Postoperative complications like pancreatic fistula and abdominal collection/abscess were reported in some studies to be risk factors for DGE,9 our analysis showed that there was no statistically significant difference between the groups regarding these complications. Despite there being no reported data in the included studies to detail whether patients who developed these complications were the ones to develop DGE, the lack of difference in these complications’ incidence between groups supports that the operative technique may have been the main variable associated with decreased incidence of DGE. Another factor, preoperative diabetes mellitus (DM), was reported to be a risk factor for the DGE9 , 29; only four studies in our analysis reported on it and it was not found to have a significant effect on the incidence of DGE.
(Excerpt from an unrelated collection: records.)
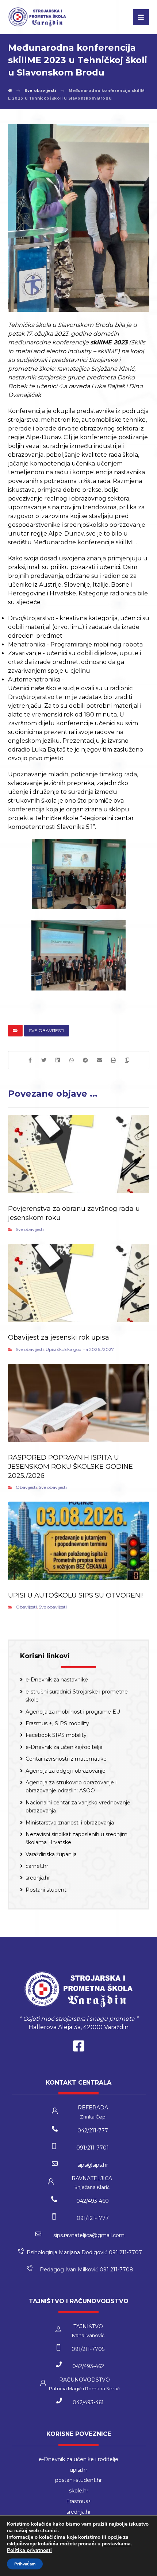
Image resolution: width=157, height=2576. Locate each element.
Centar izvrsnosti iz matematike (66, 1759)
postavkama (116, 2544)
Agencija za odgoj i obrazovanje (66, 1771)
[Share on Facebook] (30, 1060)
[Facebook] (78, 2048)
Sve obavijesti (46, 1030)
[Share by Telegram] (85, 1060)
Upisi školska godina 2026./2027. (80, 1349)
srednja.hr (38, 1877)
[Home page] (10, 90)
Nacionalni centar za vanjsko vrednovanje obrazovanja (78, 1806)
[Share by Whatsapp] (71, 1060)
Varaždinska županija (51, 1854)
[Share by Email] (99, 1060)
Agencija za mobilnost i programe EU (73, 1711)
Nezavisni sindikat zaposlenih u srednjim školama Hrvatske (76, 1838)
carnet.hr (37, 1866)
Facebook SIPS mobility (56, 1735)
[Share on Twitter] (44, 1060)
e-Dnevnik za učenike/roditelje (64, 1747)
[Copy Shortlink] (127, 1060)
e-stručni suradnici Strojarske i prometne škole (77, 1695)
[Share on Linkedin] (58, 1060)
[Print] (113, 1060)
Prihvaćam (24, 2564)
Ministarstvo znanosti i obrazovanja (70, 1822)
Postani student (46, 1889)
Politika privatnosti (29, 2550)
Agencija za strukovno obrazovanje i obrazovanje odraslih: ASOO (71, 1786)
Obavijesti (26, 1487)
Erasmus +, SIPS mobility (57, 1723)
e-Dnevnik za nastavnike (57, 1679)
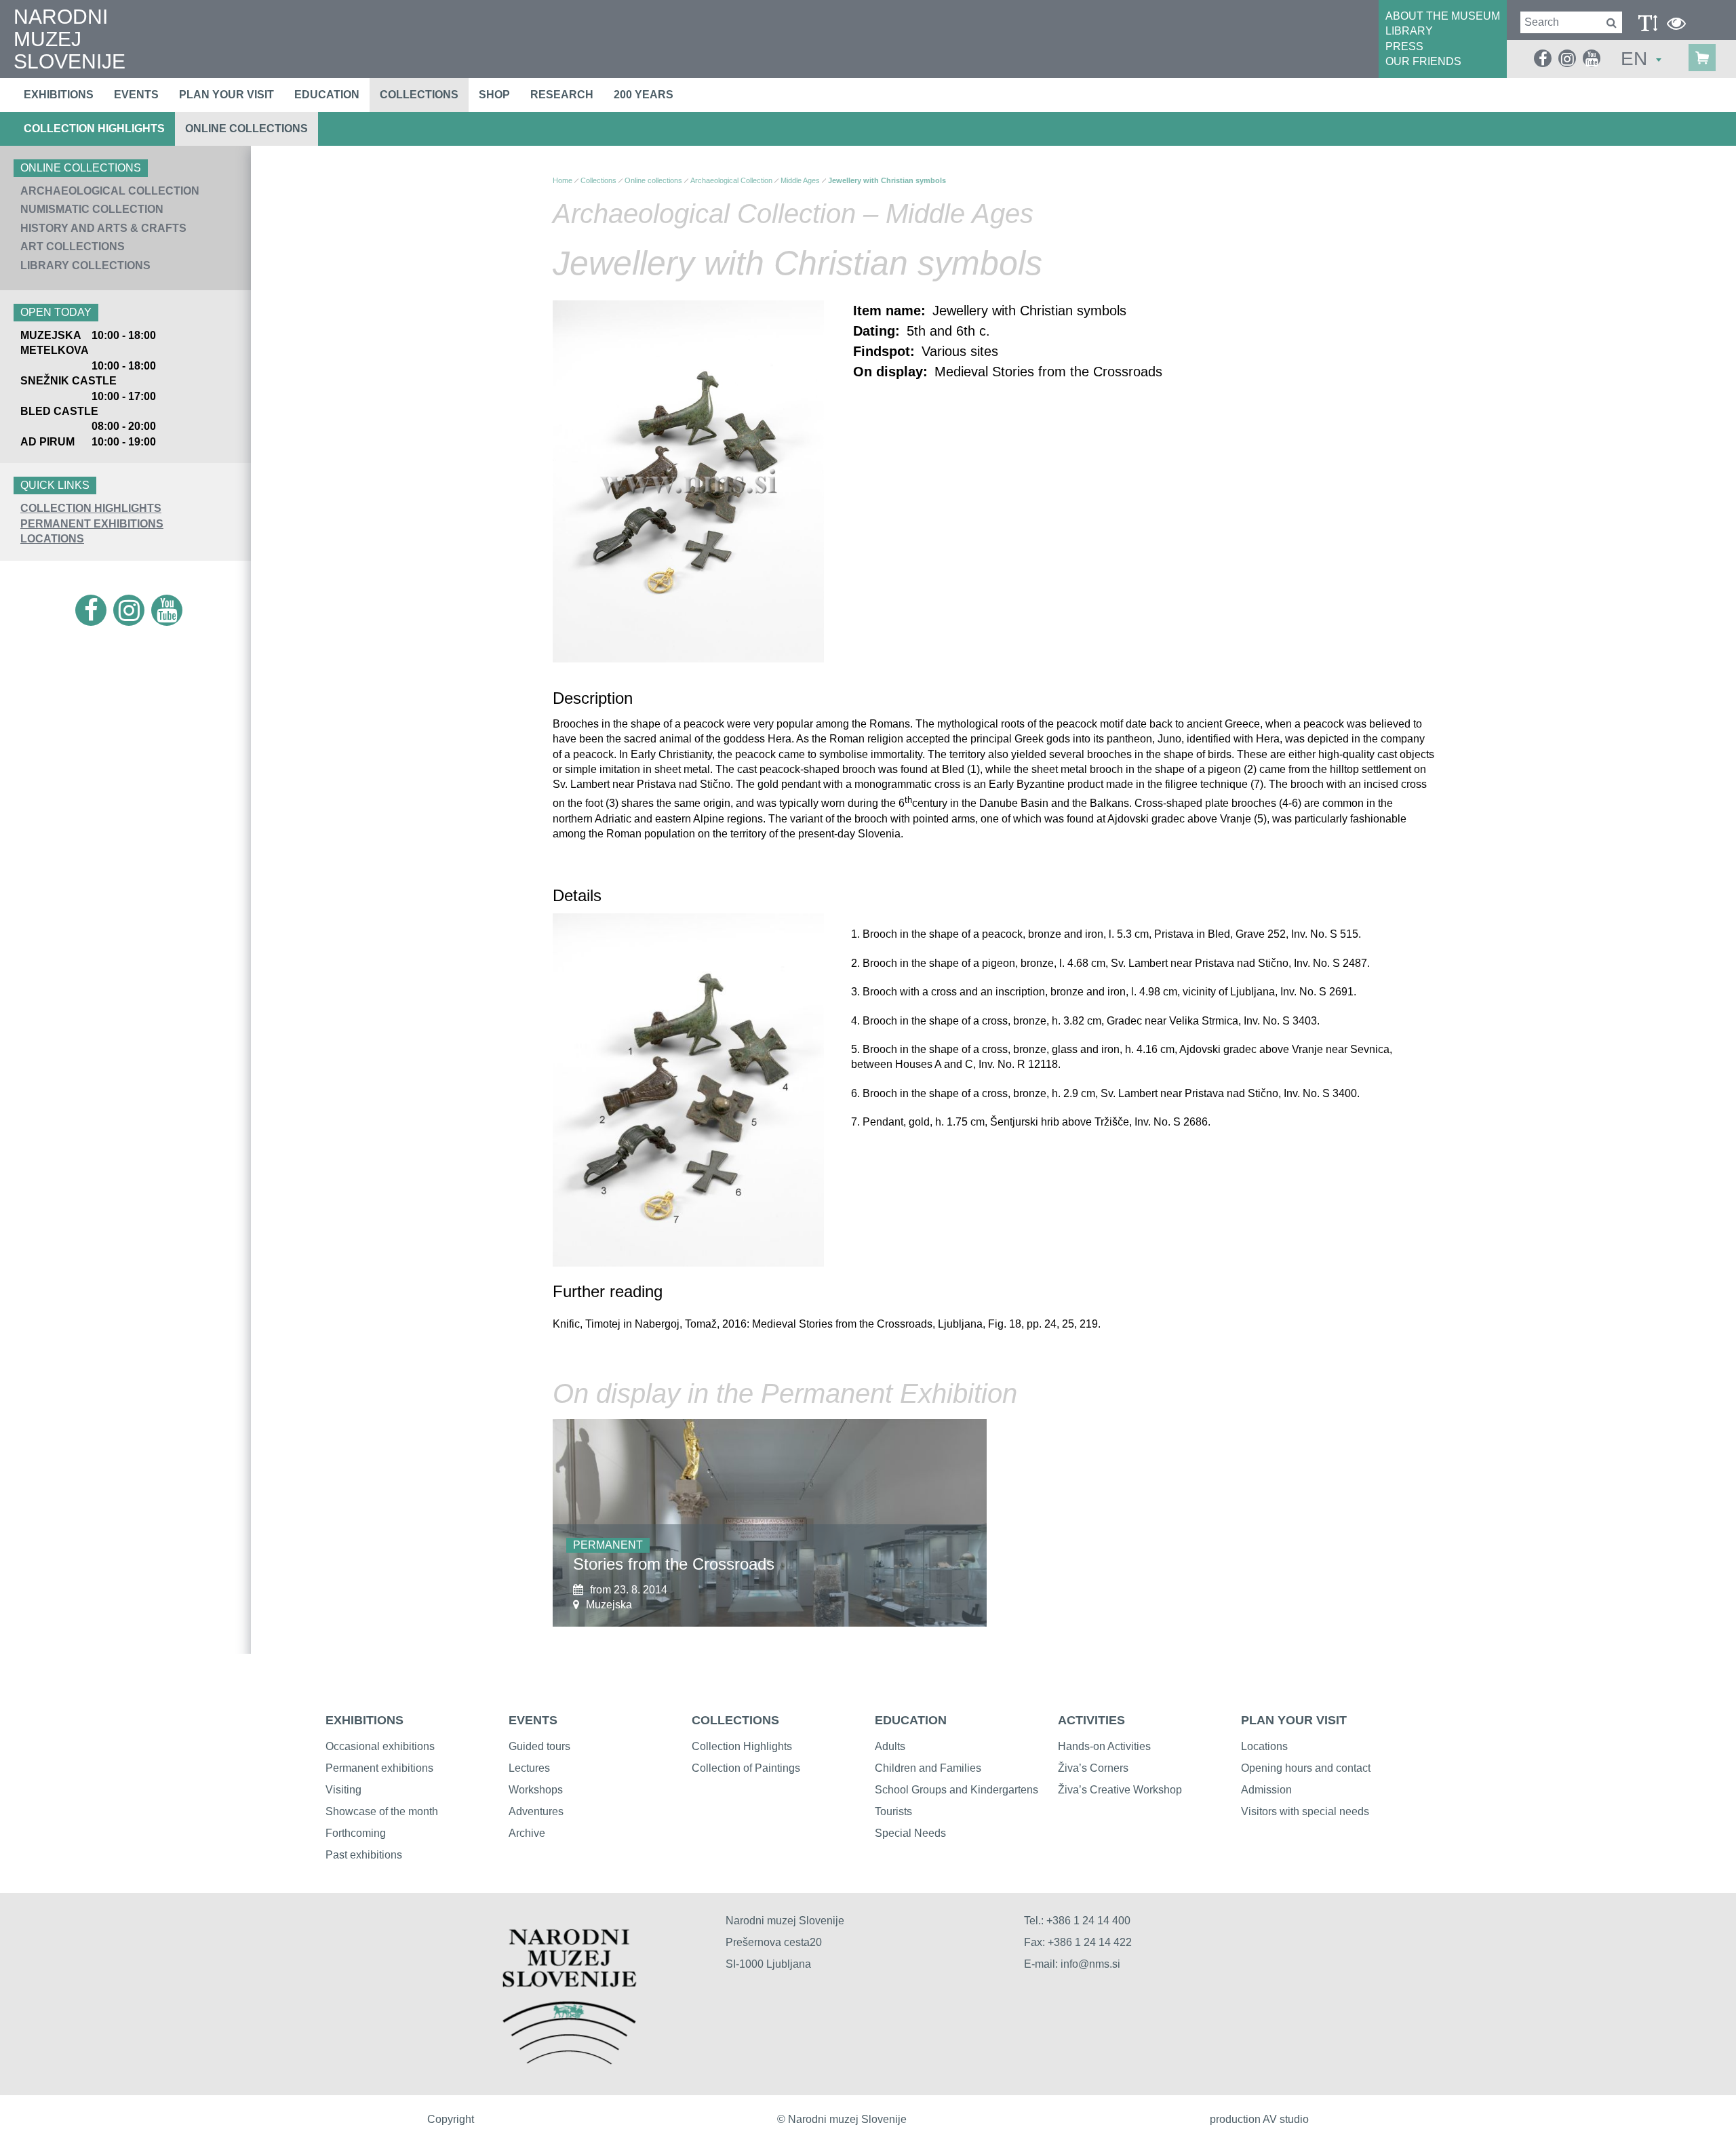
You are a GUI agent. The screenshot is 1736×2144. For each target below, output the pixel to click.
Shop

Limitations of this study include relatively small sample sizes of included studies in light of such a multifactorial outcome in question. The studies included in our analysis were of acceptable quality, the nonrandomized cohort studies had a STROBE median score of 27, and the prospective studies had a CONSORT median score of 26; both factors underline the validity of the analyzed data. Five of the eight studies included were retrospective, with above-average heterogeneity at times. In the included studies, there were limited subgroup analyses to try to explain the association of DGE with other complications. Finally, technical heterogeneity between surgeons and centers is always a factor in these comparisons.

Conclusion

SSPPD was found to have lower incidence of DGE than PPPD. In their current design, the included analysis might not completely elucidate the correlation of DGE with other perioperative complications. Therefore, standardized randomized prospective studies may be helpful to investigate whether DGE is associated with other risk factors and postoperative complications, or it is a complication resulting from a specific surgical technique.